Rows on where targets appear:
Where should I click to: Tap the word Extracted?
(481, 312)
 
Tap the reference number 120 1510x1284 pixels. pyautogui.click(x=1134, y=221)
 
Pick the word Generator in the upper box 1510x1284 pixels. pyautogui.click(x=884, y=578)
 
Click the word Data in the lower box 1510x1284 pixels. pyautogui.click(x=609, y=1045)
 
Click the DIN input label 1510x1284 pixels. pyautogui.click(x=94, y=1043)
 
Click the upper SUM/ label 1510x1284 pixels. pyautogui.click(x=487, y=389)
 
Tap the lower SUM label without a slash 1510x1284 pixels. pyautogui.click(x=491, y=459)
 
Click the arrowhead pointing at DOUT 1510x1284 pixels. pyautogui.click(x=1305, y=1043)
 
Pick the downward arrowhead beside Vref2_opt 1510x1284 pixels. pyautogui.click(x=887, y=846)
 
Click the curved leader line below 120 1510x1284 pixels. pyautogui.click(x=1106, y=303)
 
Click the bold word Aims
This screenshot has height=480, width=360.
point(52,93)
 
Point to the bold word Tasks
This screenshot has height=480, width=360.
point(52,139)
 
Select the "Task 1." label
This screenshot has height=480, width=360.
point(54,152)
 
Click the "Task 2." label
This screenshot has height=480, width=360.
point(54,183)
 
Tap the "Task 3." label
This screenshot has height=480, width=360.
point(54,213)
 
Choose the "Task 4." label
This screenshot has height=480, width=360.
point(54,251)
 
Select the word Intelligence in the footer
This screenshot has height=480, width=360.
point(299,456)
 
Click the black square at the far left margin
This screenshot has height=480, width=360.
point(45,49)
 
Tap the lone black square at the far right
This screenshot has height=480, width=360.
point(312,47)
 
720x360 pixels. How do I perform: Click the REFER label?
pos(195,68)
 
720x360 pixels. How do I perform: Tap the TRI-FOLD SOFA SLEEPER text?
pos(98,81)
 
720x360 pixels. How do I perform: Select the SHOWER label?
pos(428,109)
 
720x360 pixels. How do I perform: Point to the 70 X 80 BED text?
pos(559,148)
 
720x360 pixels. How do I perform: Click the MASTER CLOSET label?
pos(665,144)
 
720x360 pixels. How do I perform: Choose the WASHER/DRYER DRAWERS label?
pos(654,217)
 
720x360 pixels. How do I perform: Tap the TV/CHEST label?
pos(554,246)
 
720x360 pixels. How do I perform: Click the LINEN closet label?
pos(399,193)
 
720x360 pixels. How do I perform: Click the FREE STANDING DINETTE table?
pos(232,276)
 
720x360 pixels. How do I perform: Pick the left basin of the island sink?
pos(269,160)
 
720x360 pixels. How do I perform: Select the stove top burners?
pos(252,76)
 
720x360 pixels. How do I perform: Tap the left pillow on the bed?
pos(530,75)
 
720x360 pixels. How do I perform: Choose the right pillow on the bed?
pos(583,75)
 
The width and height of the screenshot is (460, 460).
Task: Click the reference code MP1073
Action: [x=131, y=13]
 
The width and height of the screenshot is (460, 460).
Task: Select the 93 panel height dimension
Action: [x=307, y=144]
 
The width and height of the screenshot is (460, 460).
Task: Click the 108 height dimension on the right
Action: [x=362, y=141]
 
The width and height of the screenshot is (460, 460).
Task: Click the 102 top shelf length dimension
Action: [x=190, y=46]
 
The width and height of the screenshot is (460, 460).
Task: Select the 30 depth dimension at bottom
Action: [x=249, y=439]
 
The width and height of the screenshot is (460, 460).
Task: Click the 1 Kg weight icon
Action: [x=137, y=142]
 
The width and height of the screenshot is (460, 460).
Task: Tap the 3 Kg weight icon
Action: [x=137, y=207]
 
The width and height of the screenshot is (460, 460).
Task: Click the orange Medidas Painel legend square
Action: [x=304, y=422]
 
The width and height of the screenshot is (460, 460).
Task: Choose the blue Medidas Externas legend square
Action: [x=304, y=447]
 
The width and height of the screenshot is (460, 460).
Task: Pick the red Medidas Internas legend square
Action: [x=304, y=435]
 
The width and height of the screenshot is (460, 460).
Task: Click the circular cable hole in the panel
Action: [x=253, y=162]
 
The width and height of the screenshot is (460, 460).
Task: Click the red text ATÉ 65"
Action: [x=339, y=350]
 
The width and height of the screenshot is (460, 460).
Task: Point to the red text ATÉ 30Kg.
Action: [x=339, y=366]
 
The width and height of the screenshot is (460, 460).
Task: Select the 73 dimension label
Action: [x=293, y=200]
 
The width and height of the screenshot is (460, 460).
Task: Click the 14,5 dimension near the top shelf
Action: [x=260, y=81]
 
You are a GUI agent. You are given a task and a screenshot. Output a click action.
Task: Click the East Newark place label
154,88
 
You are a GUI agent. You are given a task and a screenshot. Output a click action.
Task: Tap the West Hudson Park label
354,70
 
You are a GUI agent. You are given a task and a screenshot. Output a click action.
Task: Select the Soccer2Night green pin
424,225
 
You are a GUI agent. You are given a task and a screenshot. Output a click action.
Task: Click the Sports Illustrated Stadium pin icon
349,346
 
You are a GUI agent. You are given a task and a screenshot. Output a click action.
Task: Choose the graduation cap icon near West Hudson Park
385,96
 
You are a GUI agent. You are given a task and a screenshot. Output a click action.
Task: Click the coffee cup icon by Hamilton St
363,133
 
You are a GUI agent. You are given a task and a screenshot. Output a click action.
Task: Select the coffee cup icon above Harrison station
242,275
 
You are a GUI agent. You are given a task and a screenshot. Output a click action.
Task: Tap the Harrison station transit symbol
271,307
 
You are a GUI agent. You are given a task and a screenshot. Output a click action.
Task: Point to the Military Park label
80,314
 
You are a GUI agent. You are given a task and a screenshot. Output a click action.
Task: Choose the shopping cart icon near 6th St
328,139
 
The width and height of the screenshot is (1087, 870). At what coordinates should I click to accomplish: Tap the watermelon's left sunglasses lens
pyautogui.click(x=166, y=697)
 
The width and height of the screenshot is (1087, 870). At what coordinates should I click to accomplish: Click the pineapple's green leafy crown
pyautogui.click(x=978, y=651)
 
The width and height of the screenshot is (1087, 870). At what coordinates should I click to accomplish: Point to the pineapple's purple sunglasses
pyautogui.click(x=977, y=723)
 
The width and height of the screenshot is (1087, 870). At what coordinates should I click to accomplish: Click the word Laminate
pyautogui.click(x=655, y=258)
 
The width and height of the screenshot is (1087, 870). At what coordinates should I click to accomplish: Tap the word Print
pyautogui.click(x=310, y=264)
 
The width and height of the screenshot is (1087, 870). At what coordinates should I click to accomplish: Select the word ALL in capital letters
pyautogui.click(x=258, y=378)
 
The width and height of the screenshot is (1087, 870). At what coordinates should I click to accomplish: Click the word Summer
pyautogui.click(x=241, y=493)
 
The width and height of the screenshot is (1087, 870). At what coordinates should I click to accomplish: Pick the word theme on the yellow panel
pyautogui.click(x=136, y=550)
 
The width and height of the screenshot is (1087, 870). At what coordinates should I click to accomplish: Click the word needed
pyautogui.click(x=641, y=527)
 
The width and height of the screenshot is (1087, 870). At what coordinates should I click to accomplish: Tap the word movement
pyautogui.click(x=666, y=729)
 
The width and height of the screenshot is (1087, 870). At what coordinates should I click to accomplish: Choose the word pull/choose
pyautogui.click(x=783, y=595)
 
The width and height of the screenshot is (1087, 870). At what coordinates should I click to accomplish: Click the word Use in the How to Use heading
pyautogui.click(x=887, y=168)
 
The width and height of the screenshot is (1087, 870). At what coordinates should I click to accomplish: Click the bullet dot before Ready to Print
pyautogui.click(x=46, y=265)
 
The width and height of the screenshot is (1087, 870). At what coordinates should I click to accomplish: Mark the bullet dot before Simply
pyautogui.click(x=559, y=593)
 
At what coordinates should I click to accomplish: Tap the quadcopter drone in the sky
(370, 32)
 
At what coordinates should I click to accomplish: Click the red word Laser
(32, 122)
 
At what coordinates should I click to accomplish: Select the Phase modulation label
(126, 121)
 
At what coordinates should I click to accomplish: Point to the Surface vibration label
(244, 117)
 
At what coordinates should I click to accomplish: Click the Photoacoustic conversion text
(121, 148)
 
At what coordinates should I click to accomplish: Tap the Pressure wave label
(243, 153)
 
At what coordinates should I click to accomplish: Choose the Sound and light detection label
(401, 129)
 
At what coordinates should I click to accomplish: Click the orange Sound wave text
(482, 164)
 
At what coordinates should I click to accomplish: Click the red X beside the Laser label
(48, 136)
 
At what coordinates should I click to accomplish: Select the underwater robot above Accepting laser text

PROBLEM STATEMENT =
Give the lines from the one containing "Sound wave text" through the last line above, both included, as a numbered list with blank lines left out.

SOLUTION FOR THIS PROBLEM =
1. At what coordinates should I click to accomplish: Click the orange Sound wave text
2. (482, 164)
3. At what coordinates should I click to accomplish: Click the red X beside the Laser label
4. (48, 136)
5. At what coordinates should I click to accomplish: Select the underwater robot above Accepting laser text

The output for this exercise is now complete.